Cuban dissident Moisés Leonardo Rodríguez and the director of the program “Lente Cubano,” Iliana Hernández, after delivering their complaint to the Office of the Attorney General. (Courtesy)

14ymedio bigger14ymedio, Havana, May 24, 2018 — Cuban dissident Moisés Leonardo Rodríguez and the director of the online video program “Lente Cubano,” Iliana Hernández, filed a complaint on Wednesday with the Office of the Attorney General after several activists were barred from travelling.

Hernández and Rodríguez along with Félix Navarro, a Black Spring political prisoner, compiled the names of every dissident who has been prevented from leaving the country since the Emigration Reform law was passed in January of 2013. They submitted the list along with their complaint.

Rodríguez stated that Corriente Martiana, a disident organization which he leads, also forwarded the cases to the United Nations’ special representative for human rights.

The attorney general’s office is required to respond to the the activists’ complaint within 60 days as prescribed by the Cuban constitution, which states that “every citizen has the right to submit complaints and petitions to the authorities and to receive attention or a pertinent response within the appropriate timeframe.”

The plaintiffs point to the constitution as the legal basis for their complaint, noting that several of the people denied permission have turned to government agencies but that “in no instance” have they been given a reason for the denial of an exit visa.

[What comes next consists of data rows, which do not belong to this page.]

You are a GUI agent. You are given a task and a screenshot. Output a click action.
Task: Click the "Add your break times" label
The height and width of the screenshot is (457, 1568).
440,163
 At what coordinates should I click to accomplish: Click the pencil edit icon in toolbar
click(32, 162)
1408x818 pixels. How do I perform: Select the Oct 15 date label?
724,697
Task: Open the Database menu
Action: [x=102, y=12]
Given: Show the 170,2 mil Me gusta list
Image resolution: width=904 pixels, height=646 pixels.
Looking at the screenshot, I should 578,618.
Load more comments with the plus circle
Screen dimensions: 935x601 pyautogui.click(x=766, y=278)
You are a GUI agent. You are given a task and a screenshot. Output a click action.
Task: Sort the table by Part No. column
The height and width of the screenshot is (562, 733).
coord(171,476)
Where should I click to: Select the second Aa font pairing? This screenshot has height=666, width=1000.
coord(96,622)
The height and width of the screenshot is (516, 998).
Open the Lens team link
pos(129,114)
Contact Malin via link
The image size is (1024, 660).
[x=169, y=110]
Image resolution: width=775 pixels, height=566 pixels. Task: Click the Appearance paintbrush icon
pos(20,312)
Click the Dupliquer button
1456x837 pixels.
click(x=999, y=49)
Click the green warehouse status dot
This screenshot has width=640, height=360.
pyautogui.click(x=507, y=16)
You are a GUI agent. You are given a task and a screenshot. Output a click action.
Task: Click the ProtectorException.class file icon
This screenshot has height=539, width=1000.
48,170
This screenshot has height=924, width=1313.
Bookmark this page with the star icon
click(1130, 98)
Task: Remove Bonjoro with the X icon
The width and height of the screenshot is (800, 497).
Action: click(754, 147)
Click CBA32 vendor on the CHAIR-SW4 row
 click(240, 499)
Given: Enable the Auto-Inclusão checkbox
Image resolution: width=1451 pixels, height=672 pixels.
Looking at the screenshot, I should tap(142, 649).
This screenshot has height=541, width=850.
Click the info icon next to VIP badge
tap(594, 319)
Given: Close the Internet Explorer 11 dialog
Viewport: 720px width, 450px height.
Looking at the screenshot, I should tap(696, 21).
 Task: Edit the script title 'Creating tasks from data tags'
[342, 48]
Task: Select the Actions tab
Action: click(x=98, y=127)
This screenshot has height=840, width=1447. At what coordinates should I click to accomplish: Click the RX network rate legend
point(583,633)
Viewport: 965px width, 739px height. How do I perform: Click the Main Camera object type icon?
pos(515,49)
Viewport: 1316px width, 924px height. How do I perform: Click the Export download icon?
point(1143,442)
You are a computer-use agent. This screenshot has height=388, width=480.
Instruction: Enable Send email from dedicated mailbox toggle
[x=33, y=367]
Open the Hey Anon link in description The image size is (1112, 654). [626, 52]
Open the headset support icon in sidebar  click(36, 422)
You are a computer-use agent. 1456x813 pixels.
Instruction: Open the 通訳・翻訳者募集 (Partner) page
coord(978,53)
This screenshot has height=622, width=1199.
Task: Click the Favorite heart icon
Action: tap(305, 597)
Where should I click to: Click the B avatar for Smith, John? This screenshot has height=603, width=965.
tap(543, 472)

The complaint alleges this is a limitation “on freedom of movement,” which they add is “a right proclaimed in Article 13 of the United Nations’ Universal Declaration of Human Rights,” to which Cuba is a sponsor and signatory.

On the same day the complaint was submitted, the reporter Boris González and the attorney Wilfredo Vallín, president of the Legal Association of Cuba, were denied permission to travel by officials at José Martí International Airport in Havana.

“We were traveling to Mexico for a meeting of the Roundtable for United Democratic Action (MUAD) but the authorities denied us that option,” he said.

The official ban on the right of dissidents to travel is one more in a long list of abuses which include arbitrary arrest and confiscation of personal property as well as raids on their homes and the filing criminal charges against them.

Recently, the United Nations High Commission on Human Rights denounced Cuban authorities for, on several occasions, blocking human rights activists from travel outside the country. It also denounced measures that have caused many passengers to miss their flights, making them unable to attend meetings abroad, some of which had been organized by United Nations agencies.

It also urged the Cuban authorities to respect the universal right to freedom of expression and movement, and to ensure that human rights activists and representatives of civil society do not face difficulties leaving the country.